BM25Scorer and EmbeddingScorer for Relevance Filtering in Headroom: A Complete Comparison

BM25Scorer delivers sub-millisecond exact-token matching with zero dependencies, while EmbeddingScorer captures synonymy and semantic intent via dense vectors, and both share an identical score(item, context) interface so you can drop them into HybridScorer or swap them without changing call sites.

Headroom (chopratejas/headroom) ships two built-in relevance scorers that target fundamentally different retrieval needs. Choosing between BM25Scorer and EmbeddingScorer—or blending them—determines whether your relevance filtering pipeline optimizes for raw speed and exact identifiers or for conceptual understanding and sparse keyword overlap.

How BM25Scorer Implements Keyword-Based Relevance Filtering

Term-Frequency Scoring with Zero Dependencies

BM25Scorer is a pure-Python implementation of the classical BM25 term-frequency / inverse-document-frequency algorithm.

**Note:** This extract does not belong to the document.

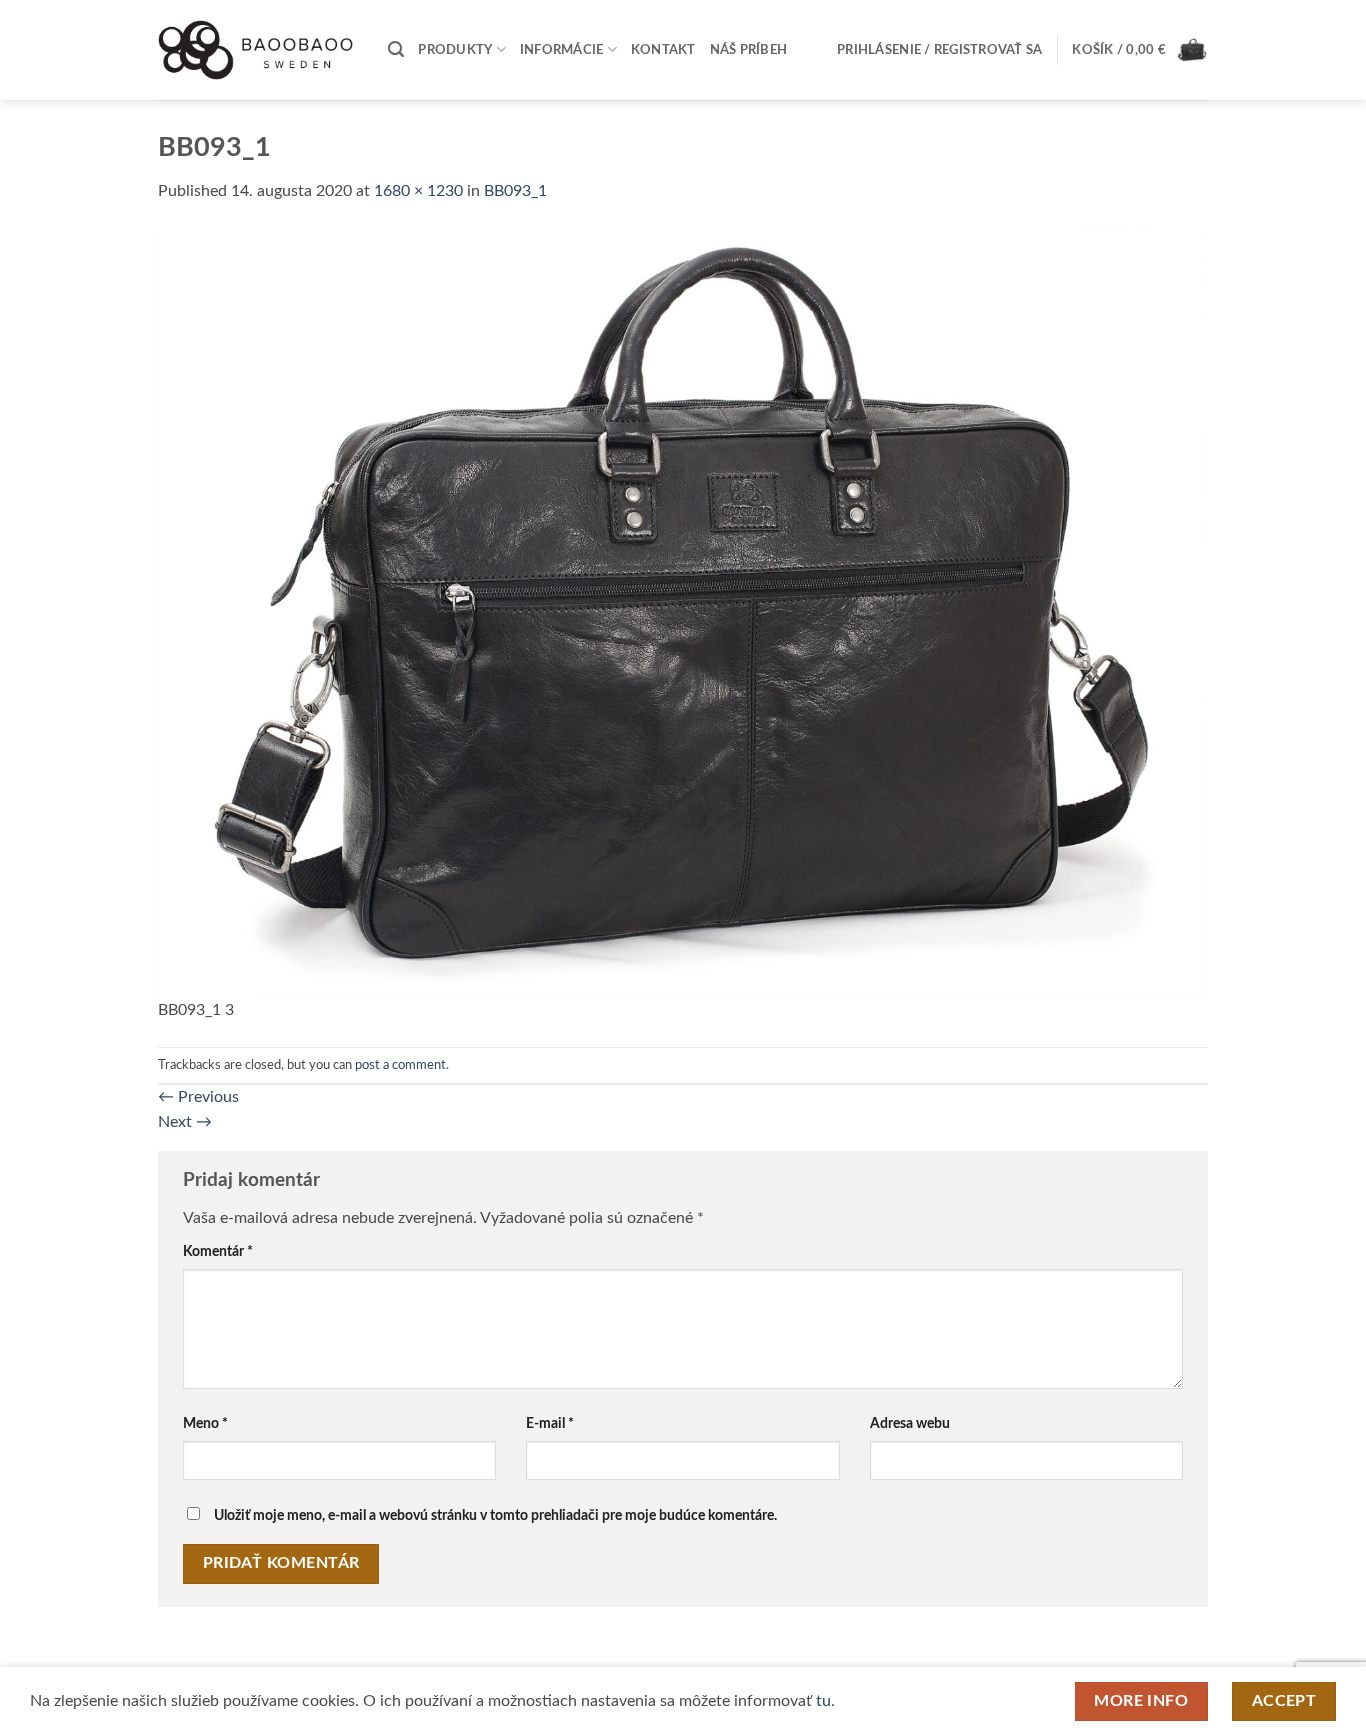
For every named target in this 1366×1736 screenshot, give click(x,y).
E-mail (550, 1423)
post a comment (400, 1065)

It requires no external packages, making it ideal for environments where dependency weight and network access are constrained. In headroom/relevance/bm25.py, the scorer tokenizes text, computes a floored IDF variant identical to Lucene and Elasticsearch, and normalizes the result to a 0–1 range.

The tokenizer is deliberately simple: it preserves UUIDs and numeric IDs intact and applies a small boost to long tokens (≥ 8 characters). This design means a query containing an exact UUID will score near 1.0 against a matching document, while a query with no token overlap will return a negligible score.

Implementation Highlights in headroom/relevance/bm25.py

Key details from the source code include:

  • Deterministic matched terms: The scorer surfaces exactly which tokens contributed to the score.
  • Long-token boost: Tokens of eight or more characters receive an additional weight, helping exact identifiers stand out.
  • Speed: Typical scoring completes in less than 1 ms.

Because BM25Scorer relies solely on surface-form tokens, it cannot bridge synonyms. For example, a query containing "error" will not semantically match a document containing "failure" unless that exact token appears.

How EmbeddingScorer Implements Semantic Relevance Filtering

Dense Vector Similarity with fastembed

EmbeddingScorer moves beyond exact tokens by encoding both the stored item and the query into dense vectors using a fastembed ONNX model. It then computes cosine similarity between the two embeddings and clamps the result to [0, 1] so that scores remain comparable with BM25 output.

This semantic approach excels when queries paraphrase or generalize the stored text. For instance, a query like "show me the errors" will score highly against an item whose status field reads "failed", even though no words are shared. According to the source in headroom/relevance/embedding.py, the implementation uses the same model as the Rust version, guaranteeing byte-for-byte parity across language bindings.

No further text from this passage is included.